The above is a cynical and defeatist attitude toward corporate compliance; if management or its advisors decides that corporate compliance will fail, then it certainly will do so. However, removing the obstacles to individual responsibility is an important step to empowering organizational integrity. Outsourcing or digitalizing analysis and advisory work is an artificial, external solution. It may expedite or simplify some aspects of working with compliance risk management, but it cannot ever be as effective as a values-based approach that creates a corporate culture where good judgment and ethical decision-making are incentivized and supported.

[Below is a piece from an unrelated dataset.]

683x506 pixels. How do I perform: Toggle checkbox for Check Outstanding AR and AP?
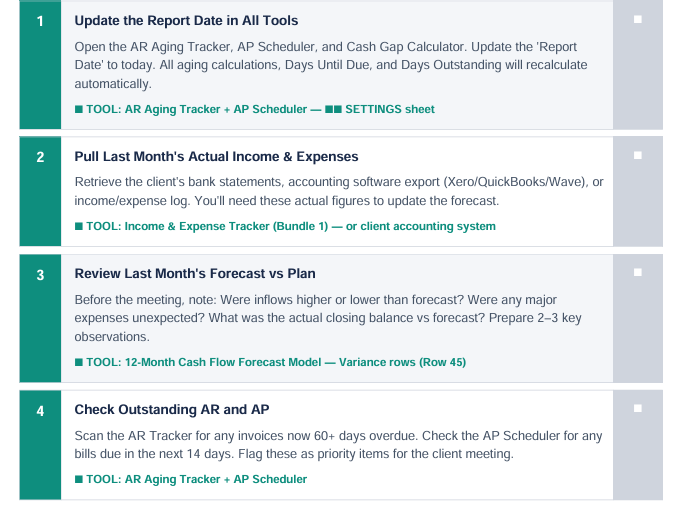tap(638, 408)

Indeed the first, and probably best, solution for raising the standard of compliance programs and their controls is to promote employee engagement in these across all levels of the organization. This starts with individual accountability, which compliance professionals and senior management can nudge employees toward embracing these ways:

  • Walk the walk: Senior management should weave a thread of the corporate cultural values throughout all matters that touch an employee’s working life. This needs to be consistent and visible. Communication should be simple and straightforward, practical and not preachy, but it should express and reinforce the cultural values. In HR matters, for example, transparency should be communicated and modeled. Employees must see the corporate cultural values explicitly expressed as they experience corporate administration across the organization. This brings the values from mere words to a living system in which they are participants.
  • Nudge with timely reminders: Regulatory, legal, and policy requirements change rapidly. Employees that are trained regularly should be respected for what they already know; heavy-handed instruction can be seen as condescending. However, reminders upon key messaging events (anniversaries, completion of investigations, or announcements of strategies) or updates when there are new guidelines or expectations are critical. These reminders can act as nudges toward appropriate behavior for individuals whose attention may have moved on or whose understanding was out of date.
  • Work against culture of fear: People often think about speaking up in the workplace in terms of following an internal escalation process or being a whistleblower. To some people, speaking up by challenging an established procedure or an experienced colleague may seem unprofessional or presumptuous. The possibility of being opposed or facing retribution can be very scary for employees who might want to express uncertainty or ask questions. Corporate compliance programs have a responsibility to create a culture where speaking up routinely is safe and supported. A relationship-based approach to business compliance advisory is a great first step toward combating the fear factor and helping employees to speak up to check understanding or challenge practices. Involved employees are more likely to be accountable ones.
  • Actively address accountability gaps: When it is evident that an employee or group of employees do not embrace accountability in compliance risk management, address it, but not punitively. Open discussion can be mutually beneficial. Take the opportunity to express that individual responsibility is expected, and also to listen to the limitations or uncertainties that may provide an explanation for why it’s missing.
  • Insist on consequences: Disciplinary action is never the intended outcome for any employee-management relationship. Ideally everyone would want to and be able to do the right things all the time, but clearly mistakes and misconduct happen. Good people/bad people dichotomies are classic but not necessarily helpful. In reality, it’s most important to establish from the beginning that consequences for doing the wrong thing exist and will be enforced fairly and meaningfully.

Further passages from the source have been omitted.